This much is true.
It had all gone bad while we slept. Some real ugly characters had decided to move in the squat. Kids messing with forces they did not understand. The place had become a magnet for bad ideas. Some damned fool had brought a copy of The Necronomicon into the house. He had read aloud from it one night. Things went rapidly downhill from there. The air was full of dangling question marks. We weren't going to wait around for the answers. It was a good time to be somewhere else. We would go south. On the trains. We waited for the evening, when the oppressive heat had lifted slightly. Then we started for the tracks. It was Jack Rabbit, Paradox, and I. We told no one of our flight.
So, on we went from bad to worse, with no knowledge of what monstrosities lay ahead. We cleared our minds as we walked.
Finally, we came to the tracks. We walked along them carefully. We were too close to make mistakes now.
Soon, we heard a train. Far down the tracks, we could see it’s light. The tracks shook as it approached. We ducked down behind a metal wall about ten feet from the tracks, to hide from the train operator as it passed us. After the front car got far enough down the tracks we started to run along the side of the train looking for a good car to hop on. We ran about a hundred yards or so, when the train began to slow to a stop. We kept running, looking for a car.
Then, the train started to back up. Something was wrong. The train was backing up. We made a mad dash to hide behind that wall again. We didn't want the train crew to see us. We hid silently as the train kept backing up. The ground shook.
The train stopped. We heard the sound of doors opening. Something was coming out of the train. We heard slushing and gurgling noises. We waited for death, or worse.
It was Paradox who first stood up to look. The train was gone. It had completely vanished. Rabbit and I were still sitting behind the metal wall looking up at Paradox when a bolt of lightning stretched across the air about an arms length over Paradox’s head. Sheet lightning was striking all around the tracks, all around us. Paradox shrieked in terror. Then came the rain. Hard rain.
We ran.
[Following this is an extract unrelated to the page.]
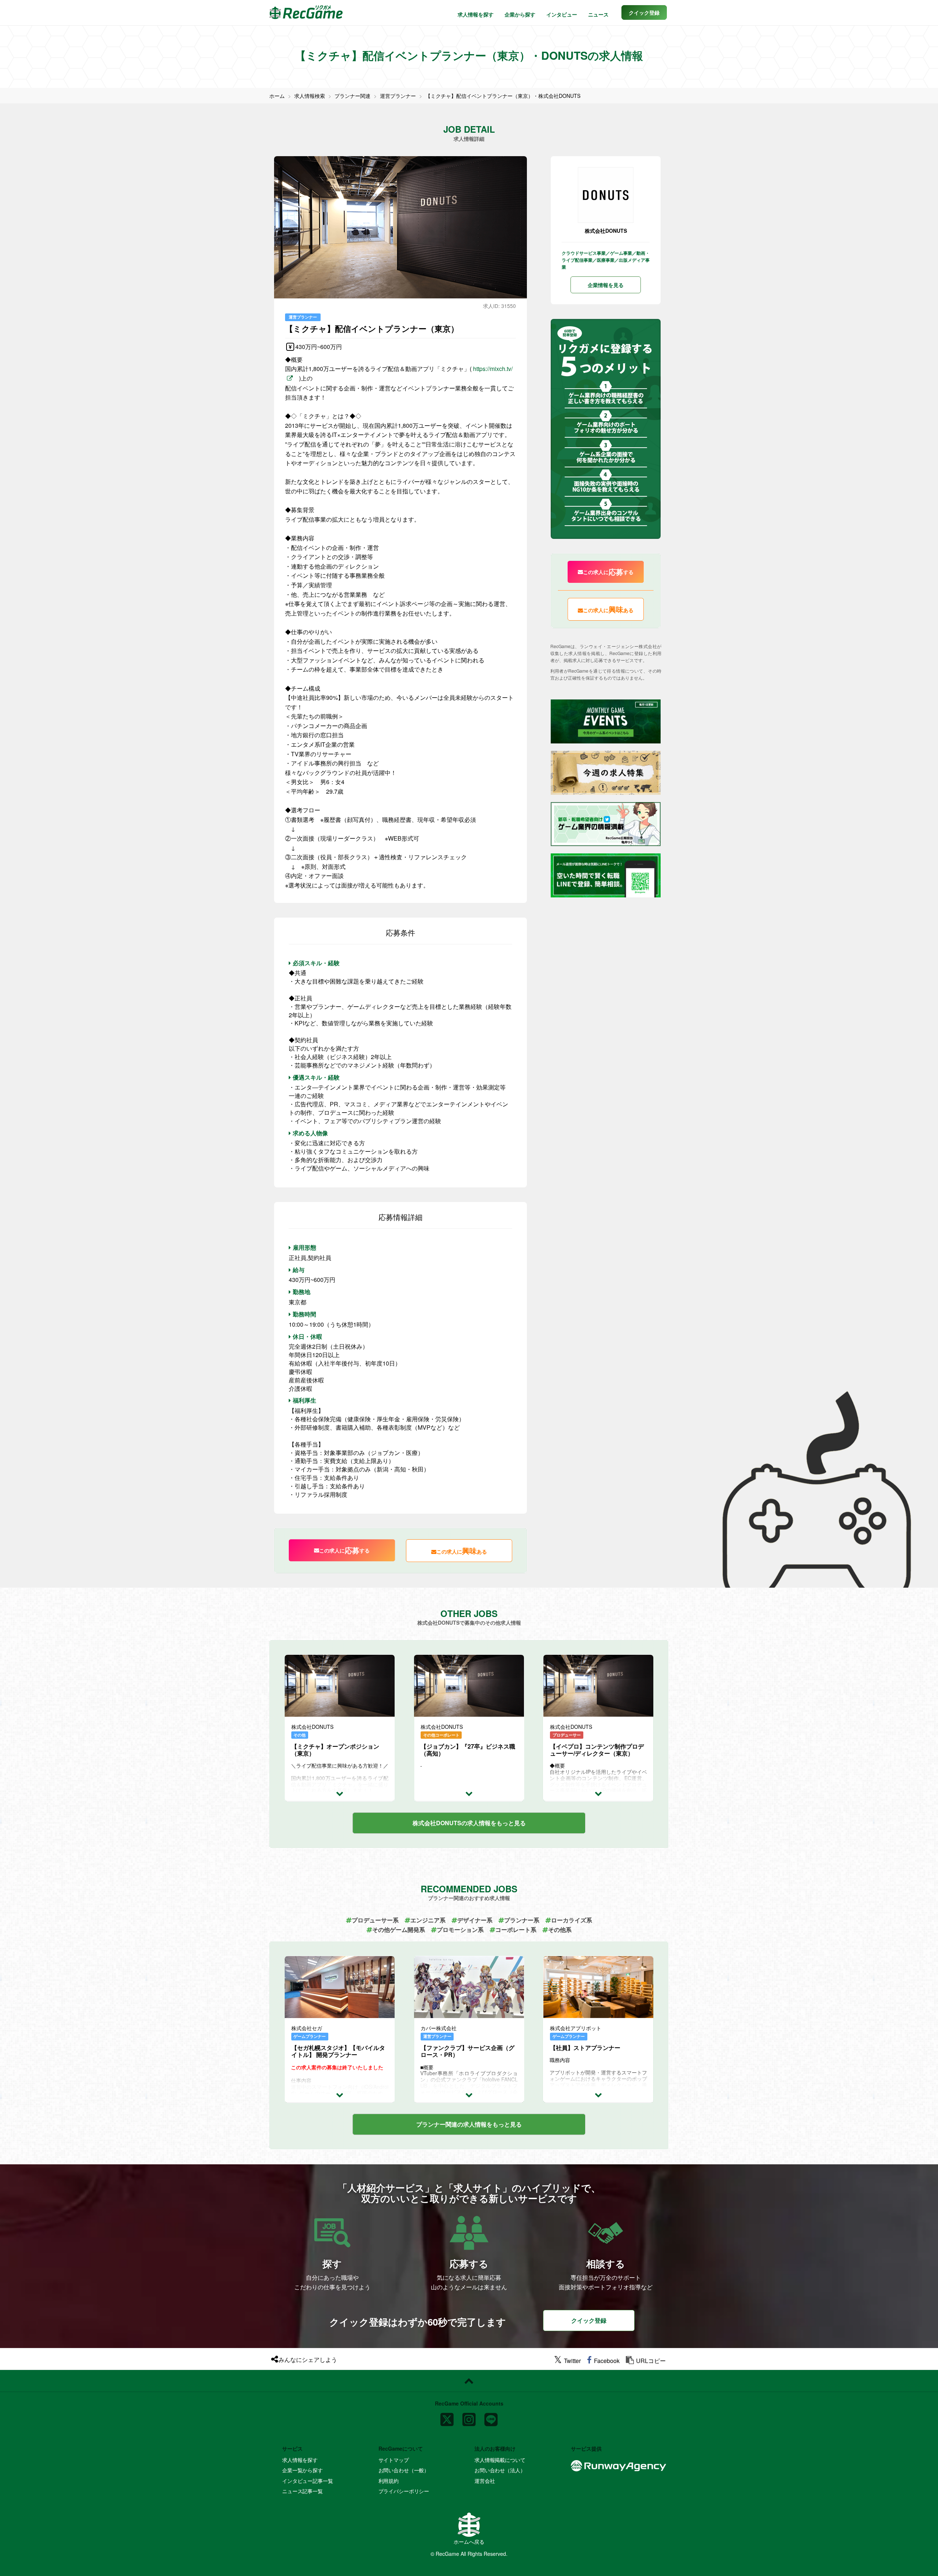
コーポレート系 (515, 1929)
We ran for miles. The rain was shredding our clothes. Every drop of rain felt like a rock being thrown with great force. We were bleeding from the rain. Lightning continued to follow us, close at our heels. We couldn’t hear our own screams. We finally made it to an old squat on 34th & Spring Garden St. We hurried inside, found some candles, lit them and shook like fever victims. There we huddled together, wrapped our wounds in our shredded clothing. We had large bruises from the force of the rain. Paradox’s hair was burnt from lightning. We spoke little.